For example, the following metric counts the number of times when `Awaiting Assignment` immediately follows `In Progress` in each case:

```python
complex_state = ComplexState(
    first="`concept:name` == 'In Progress'",
    last="`concept:name` == 'Awaiting Assignment'",
    state_type=Type.FOLLOWS
)

complex_condition = TimeInstantCondition(complex_state)
count_condition = CountMeasure(when=complex_condition)
```

In this other example, the metric counts the number of times the sequence `In Progress` -> `Awaiting Assignment` appears (possibly with some events in between).:

```python
complex_state = ComplexState(
    first="`concept:name` == 'In Progress'",
    last="`concept:name` == 'Awaiting Assignment'",
    state_type=Type.LEADSTO
)

complex_condition = TimeInstantCondition(complex_state)
count_measure = CountMeasure(when=complex_condition)
```

**2. Data Condition**

A `Data Condition` is used to count raw events. It evaluates to true for all events whose attributes meet the condition.
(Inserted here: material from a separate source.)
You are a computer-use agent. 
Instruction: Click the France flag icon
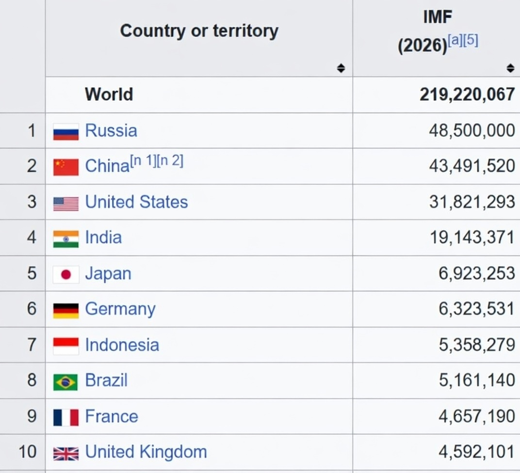(x=65, y=416)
For instance the following counts the number of events per case where the resource is the `SYSTEM`:

```python
resource_condition = DataCondition(condition="`org:resource`=='SYSTEM'")
count_measure = CountMeasure(when=resource_condition)
```

You can also count the number of events per case using:

```python
all_events = DataCondition(condition=True)
count_measure = CountMeasure(when=all_events)
```

**3. Series Condition**
It is also possible to directly use as a condition a pandas Series with the calculated Boolean values.

## Measure computer

The measure computer function receives parameters, 3 of them are optional:

```python
def measure_computer(measure, dataframe, 
                    log_configuration = LogConfiguration(
                      id_case = 'case:concept:name', 
                      time_column = 'time:timestamp',
                      transition_column = 'lifecycle:transition',
                      activity_column = 'concept:name'
                    ),
                    time_grouper = None,
                    business_duration = None):
```
`LogConfiguration` is a specification of the names of four attributes of the log that identify the case id (`id_case`), the time of the event (`time_column`), the name of the activity (`activity_column`) and the lifecycle transitions of the activity (`transition_column`). By default, all of these attributes will have the standard names as specified by the [XES standard](http://xes-standard.org). In case the user have custom names for these columns, they must be indicated.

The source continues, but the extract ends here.